This is cool! I've been working on something similar: https://cyberparty.io/


Please couple this with VR + avatars + realistic settings and the future will finally be here. Business meetings will never again require flying


That's actually what I'm doing for my day job and part of why I originally built this. I built the 2D map for Calla because I was still in the middle of converting all my VR work from Unity to WebXR. But pretty soon, VR will be possible.

Technically, Calla is just the library for driving Jitsi and adding spatialization. You can do whatever graphics you want with it. The graphical elements and the interactions are all up to you to build, separately from the teleconferencing.


Very interesting! I've had this idea in my mind for ages but never see how it could catch up with enterprise-y type customers, but I suppose a pandemic can really be a motivating factor



Those are really cool, but not exactly what I was imagining. I was thinking more of a temporary virtual space like a zoom meeting / boardroom type setting. Gotta be packaged like an app / solution to take off


Have we not been living through the same pandemic? Nobody in the US has a reliable internet connection, services are controlled by third parties and randomly black out, infrastructure is overloaded, meetings are insecure, people step away from their keyboards and are unreachable, there are screaming kids in the background, etc.? I would happily board a plane for work travel right now, this is like living in a parody of my previous job.


I suppose my experience has been different! Everyone at work is expected to respond to any e-mail in 15 minutes at most (1 hour on weekends), I have no kids and honestly haven't seen a single one in zoom calls (I hear this one person's dogs barking a lot if they're in the meeting, though), calls are airtight and password protected, and most of my contacts have pretty good internet


Wow, do you get paid for being on call during the weekends?


I get paid enough to not complain about it... part of the job description, I suppose


I’m sorry to say so, but I find these kind of conditions discriminating to those who have a family.


Lots of us have families. It's a trade-off, not discrimination. There are other jobs out there that don't require the same degree of availability. We get paid like doctors, so we're on call like doctors


Another similar project (16-bit map, Jitsi):

https://workadventu.re/


This is so cool... thank you very much :) I will use it during my next workshop sessions to help my students in case they run into problems following the instructions of the lab: looks like it is far more natural than the "raise hand" feature. And they just need to group themselves to enjoy the equivalent of a private room for group exercises!


shameless plug: we saw a similar problem, but our solution is spatial video calls in 3D instead of 2D: https://laptopsinspace.com it's also built on top of the jitsi meet api but uses an extra backend for managing the game data.


I had originally thought of 3D. This isn't my first time making a spatialized audio chat system. I built one for WebVR some 4 or 5 years ago. And I'm actually building one at work right now (with Calla as the underpinning).
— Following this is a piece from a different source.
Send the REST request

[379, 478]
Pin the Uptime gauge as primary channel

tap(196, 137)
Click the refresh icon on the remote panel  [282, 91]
But for when I started this project (at the beginning of the pandemic) and for what purpose I built it (testing the current temperature of the waters in WebRTC land, as I hadn't done a lot with it since that last app, plus trying to support a weekend tech meetup that was finding Zoom to be a bit annoying, plus seeing if FOSS WebRTC libraries were at a level that I could use for my day job), I wanted to make the graphics portion of the app a simple as possible, support the most people as possible, and not get in the way.
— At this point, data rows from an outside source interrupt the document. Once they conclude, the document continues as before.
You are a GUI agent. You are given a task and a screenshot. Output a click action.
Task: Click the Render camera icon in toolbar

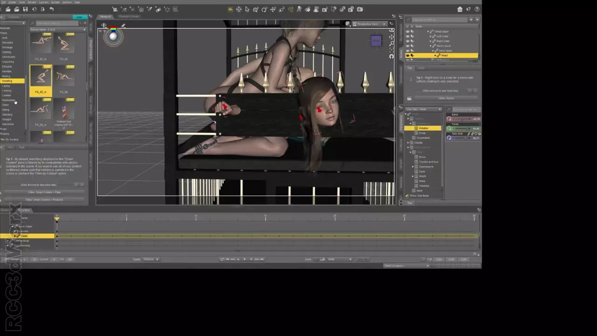[360, 9]
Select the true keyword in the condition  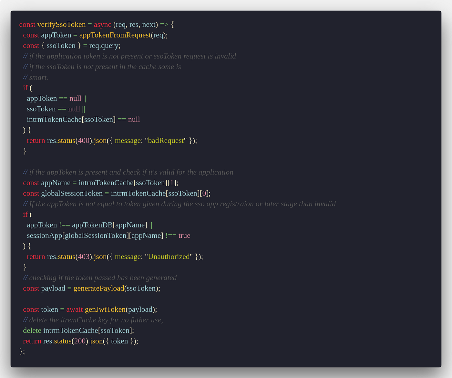[184, 236]
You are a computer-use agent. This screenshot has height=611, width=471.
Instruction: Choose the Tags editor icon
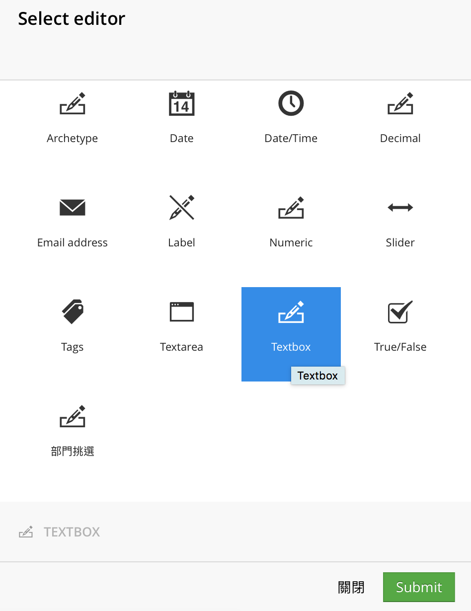point(73,312)
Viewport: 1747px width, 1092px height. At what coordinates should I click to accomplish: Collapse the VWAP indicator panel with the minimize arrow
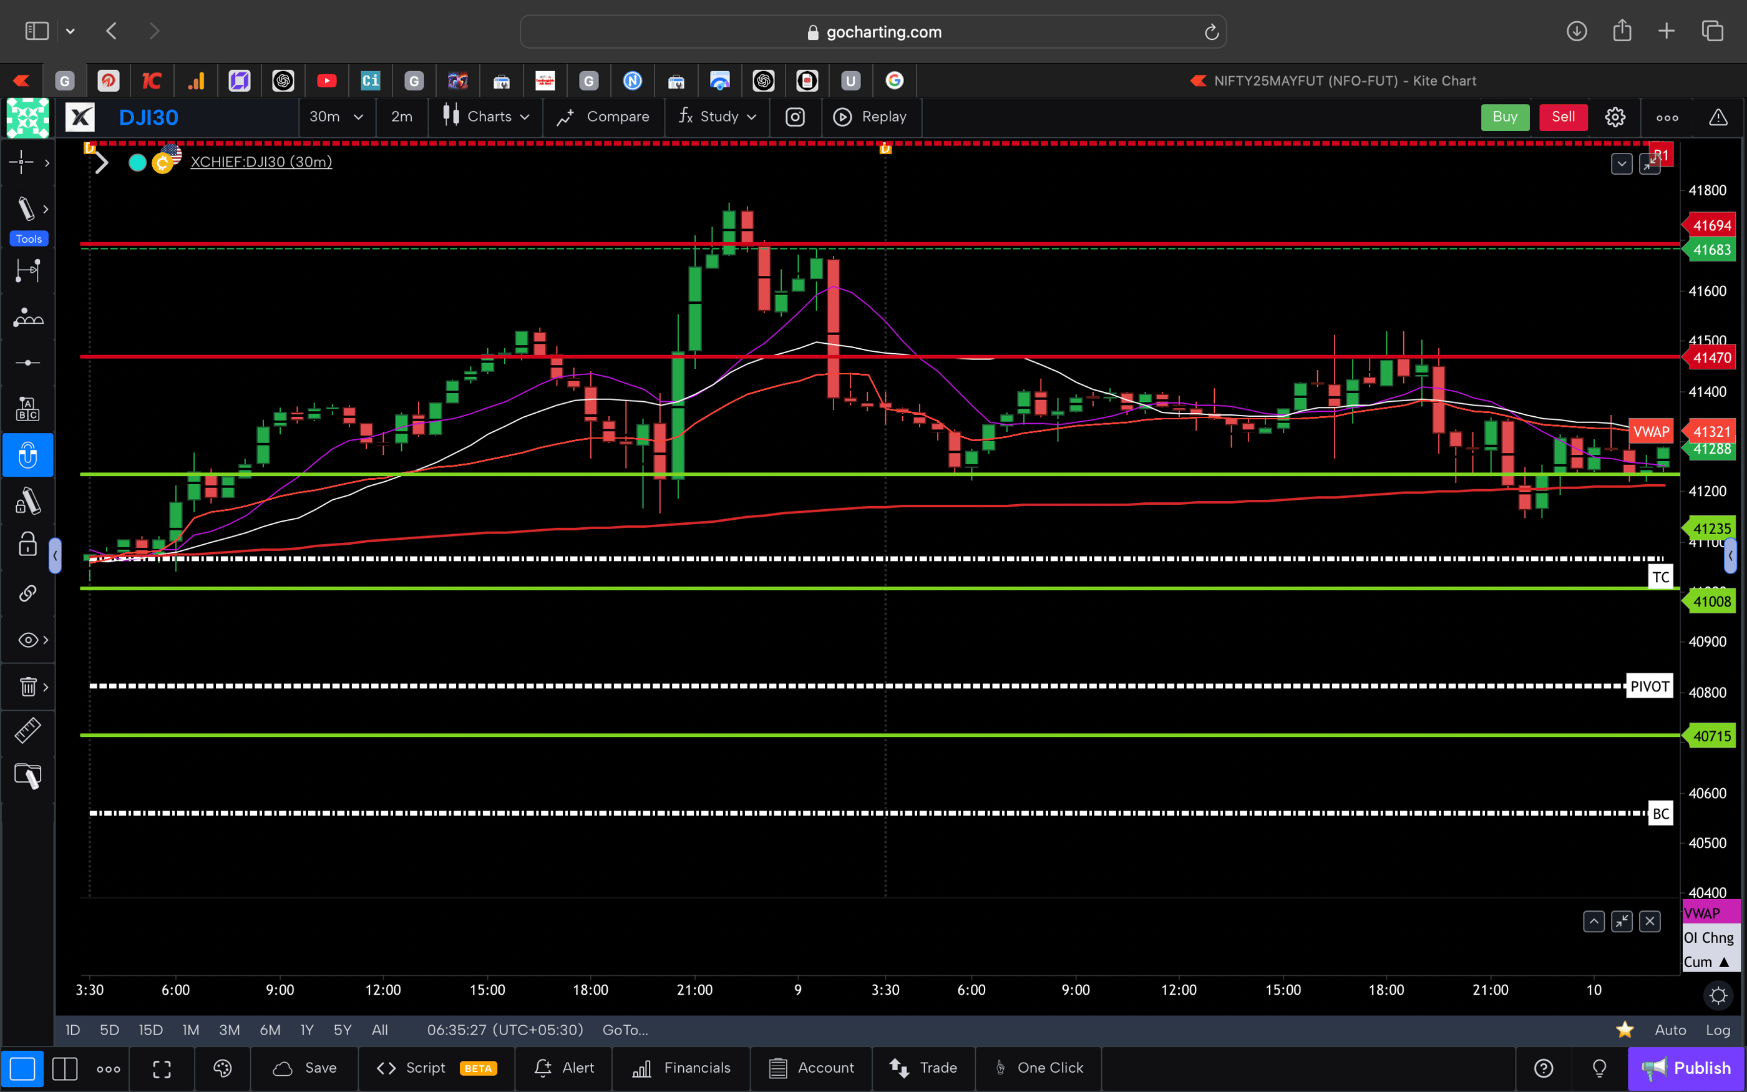[x=1621, y=922]
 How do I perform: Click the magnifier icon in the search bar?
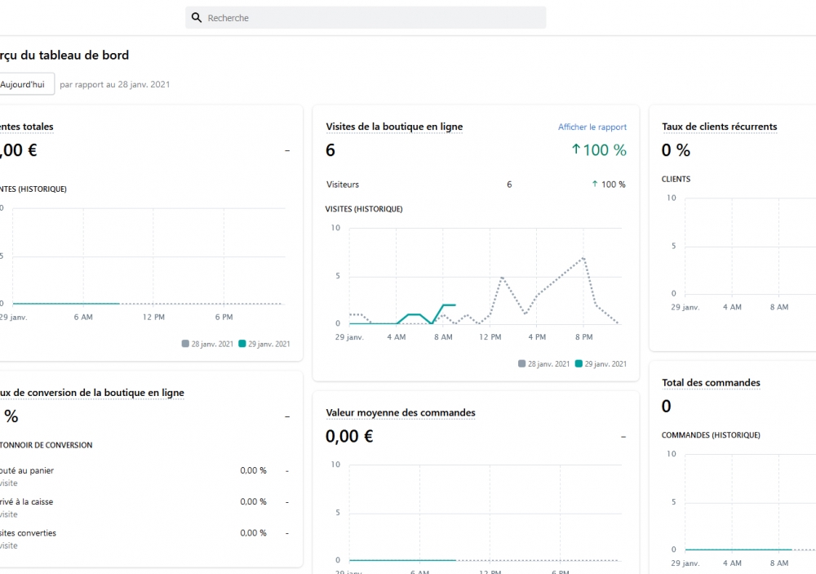[197, 18]
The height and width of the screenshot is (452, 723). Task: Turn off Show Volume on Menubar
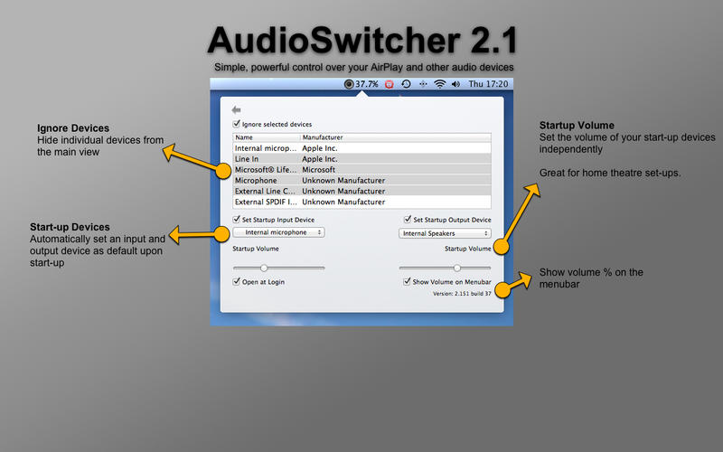click(x=408, y=282)
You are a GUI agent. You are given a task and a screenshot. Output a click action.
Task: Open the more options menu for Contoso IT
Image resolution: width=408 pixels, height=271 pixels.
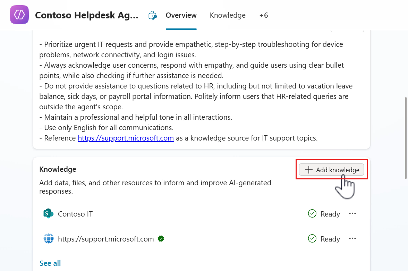point(352,214)
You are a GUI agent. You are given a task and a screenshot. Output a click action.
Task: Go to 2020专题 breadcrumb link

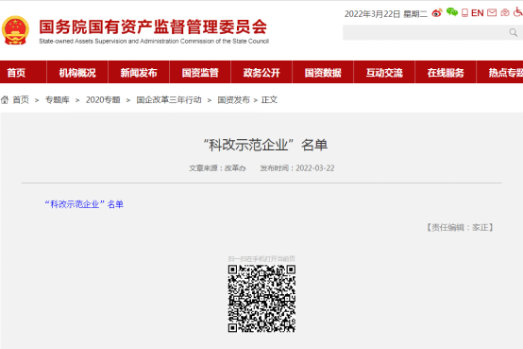pyautogui.click(x=103, y=100)
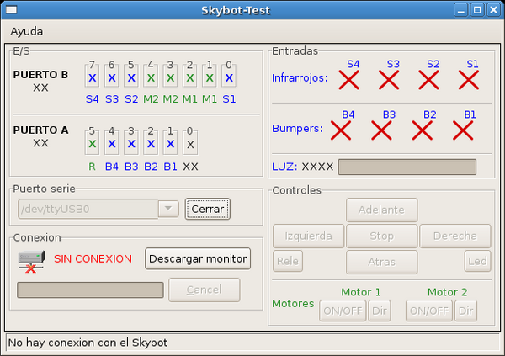The height and width of the screenshot is (356, 505).
Task: Toggle bit 4 of Puerto A labeled B4
Action: click(x=112, y=144)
One thing I've noticed with a lot of the "competitor"[0] apps out there is that they're more focused on the graphics than the audio. They're more focused on making a 90's-era RPG than on audio conferencing. I'm the opposite. I'm more focused on conferencing than the game. I get a lot of requests in the github repo for functionality in the game. The "game" is beside the point. It's just an exercise of the audio conferencing.

[0] I don't really see myself as in competition with gather.town or High Fidelity or any of the other apps because I'm not building Calla to be a startup. I love my day job and I won't be leaving it. Calla is just a component of a much larger thing I'm building.


Cool concept. I think my none gamer colleagues would be put off by the game-like interface though. Maybe just drag and droppable icons would work just as well.

That server cost seems very high, the same offering (2 vcpu, 4GB RAM) is €5.58/month at Hetzner for example.


You can build whatever interaction system you want on top of the thing. Calla is a wrapper around Jitsi to add the spatialization and communicate user state between users.

https://github.com/capnmidnight/Calla/blob/master/Calla/doc/...

As for the server costs, I'm not going to use anything other than Azure. Most of the cost is bandwidth, but it's worth more to me to keep everything in one place and not have to worry about learning another PaaS system. From the other offerings I've seen, Azure is usually only more expensive at the most lowest of tiers. Once you start scaling up, the other vendors get just as expensive. So I'm fine with shelling out a few more bucks here and there to avoid having to use something else.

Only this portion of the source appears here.